早稲田大学大学院の講座「ESGを取り巻く環境とステークホルダーの連関性の探求」#6

第8回目の講義(2022年5月28日)は、「機関投資家のコーポレートガバナンスを見る視点」と題して、ニッセイアセットマネジメント(チーフ・コーポレート・ガバナンス・オフィサー 執行役員 統括部長)の井口譲二氏より解説をいただきました。

2015年に日本版コーポレートガバナンス・コードが導入されてから、取締役会には、企業経営の方向性や戦略を監督する役割が期待されています。ヒトが変わって経営がころころと変わることのないように、経営戦略の永続性を担保することも取締役会の大事な役割です。なお、「コーポレートガバナンス」の定義は、「会社が、株主をはじめ顧客・従業員・地域社会等の立場を踏まえた上で、透明・公正かつ迅速・果断な意思決定を行うための仕組みを意味する」とコードで記されています。

コーポレートガバナンスの形は、国によって異なっています。例えば、独、仏、蘭、北欧のように監査役会と経営陣が分かれている二層型(欧州大陸型)や、米国や英国のように経営陣が取締役会の一部となっている一層型(グローバルモデル)があり、機関投資家の立場からは、監督機能を発揮しやすい一層型が良いように感じています。
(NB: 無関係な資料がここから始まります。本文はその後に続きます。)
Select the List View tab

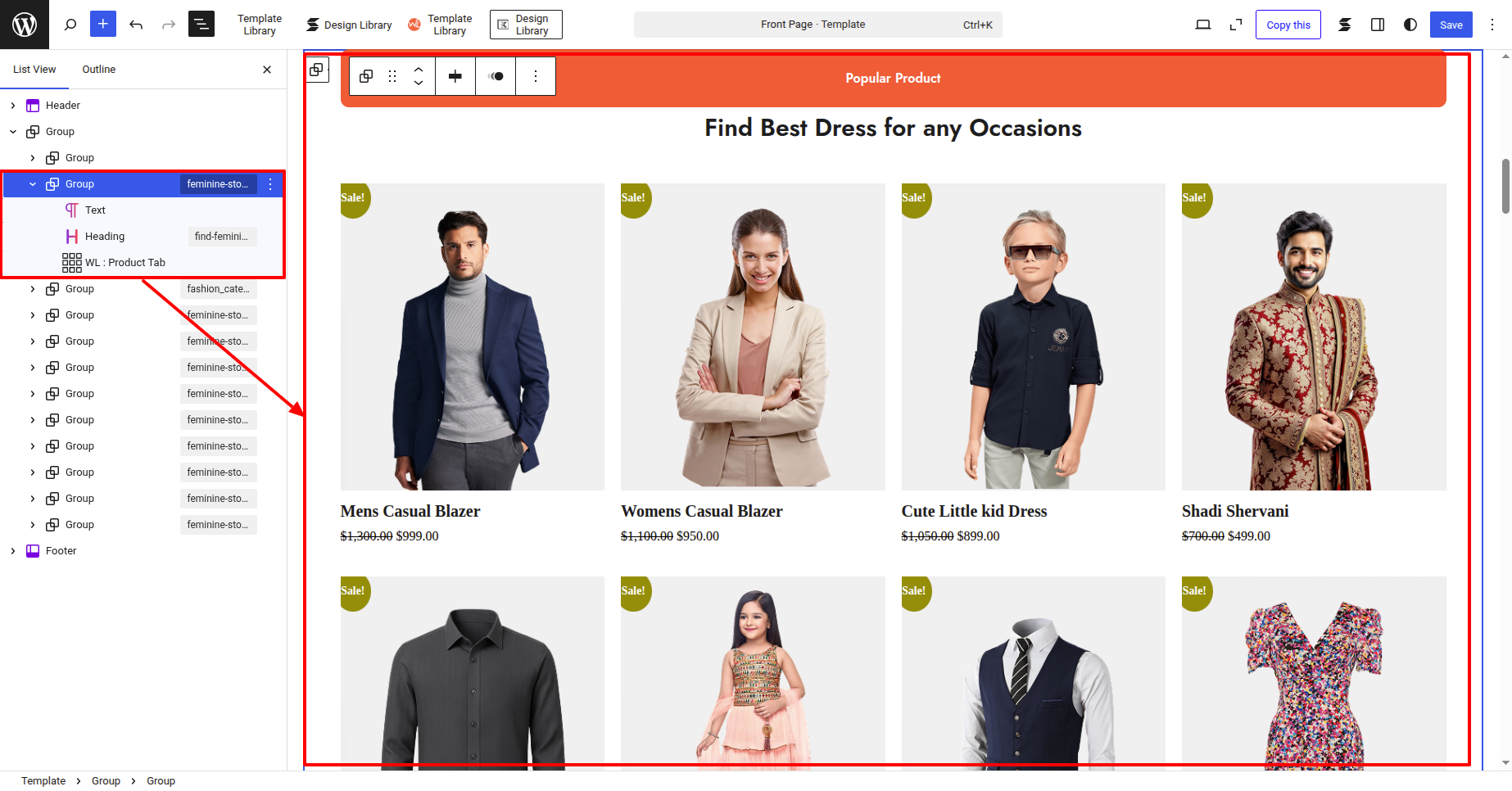pos(34,70)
日本も一連のコーポレートガバナンスの整備によって一層型に近づいています。また、会社法から見てもガバナンスは地域によって異なっており、議決権行使の議案ではより詳細な議案が提示される欧州型に対し、米国では簡素な議案にとどまるなどの違いがあります。投資家の立場からは、あまり細かすぎない方がメッセージとして、届きやすいように思います。

コーポレートガバナンスへの期待や役割も変化してきています。特に昨今では、より一層「持続可能(サステナブル)な社会」への対応が求められています。機関投資家を対象としたICGN (International Corporate Governance Network)のグローバル・スチュワードシップ原則や、企業を対象としたICGNグローバル・ガバナンス原則でも、社会や環境への貢献が謳われています。また、2021年6月に改訂された日本版コーポレートガバナンス・コードでも、持続的な企業価値向上の観点から、環境や社会に関する取り組みに対する取締役会の責務なども記されています。機関投資家にとっても、持続的な社会構築に貢献できる(企業価値向上できる)企業の見極めが重要になってきています。
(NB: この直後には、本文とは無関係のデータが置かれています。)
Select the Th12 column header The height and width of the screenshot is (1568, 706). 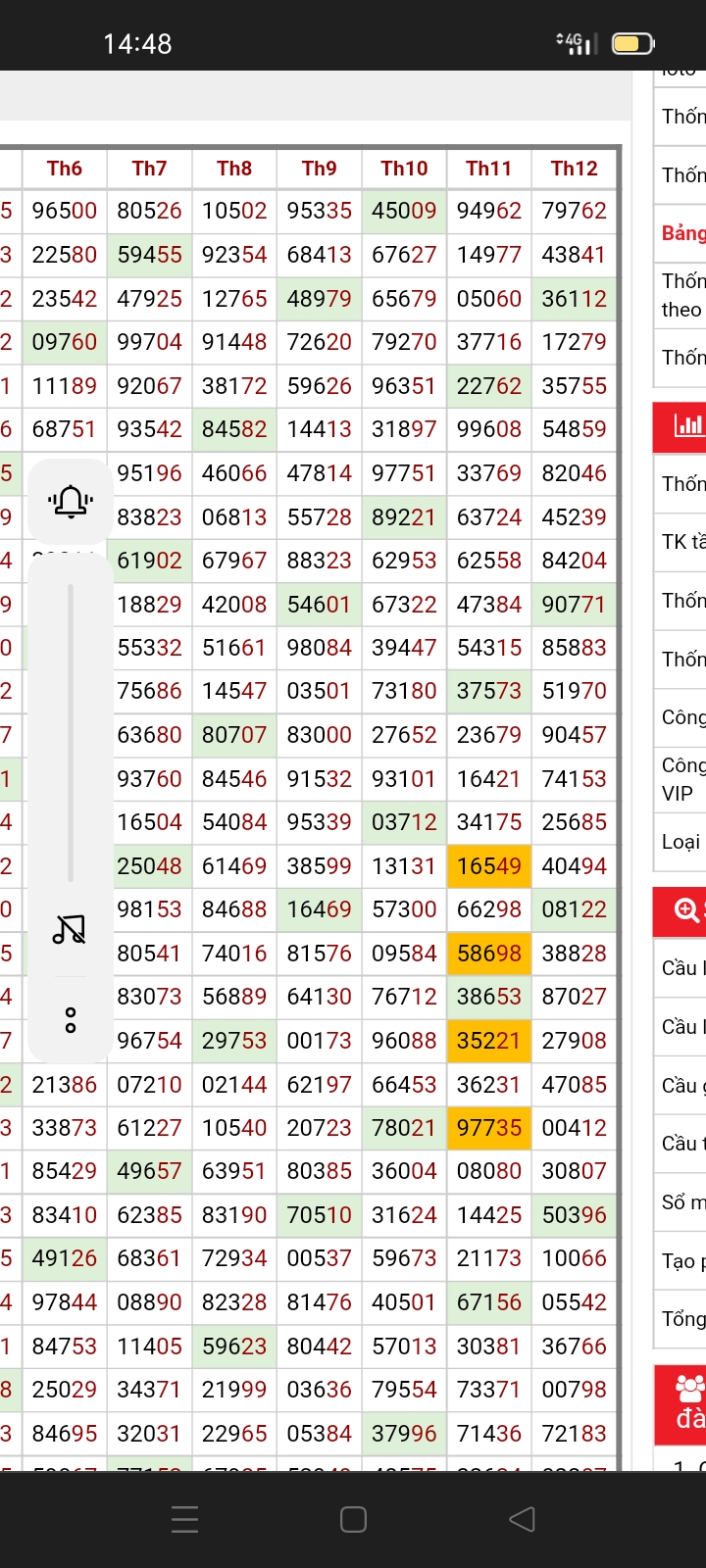[x=574, y=169]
一方、外部者の機関投資家にとって、ガバナンス要因の実効性(取締役会の実効性)の見極めは難しく、その分析、判断には洞察力が必要となります。取締役会に自己評価、主な議事内容、取締役のスキルマトリックス、役員報酬体系などから、その実効性を総合的に推し測ることとなります。

コーポレートガバナンスの範囲も広がりを見せています。IFRS財団が策定しているサステナビリティの情報開示ルールでは、TCFDのフレームワークに沿って、ガバナンス・戦略・リスク管理・指標と目標についての開示が求められるようになります。人材版伊藤レポートにあるように人的資本に対する考え方を示すこともより重要になってくると思います。こうした意味では、コーポレートガバナンスの変容を通じて、取締役会の役割もより広範、かつ具体化されてきており、今後ますますその実効性に差が出てくると思います。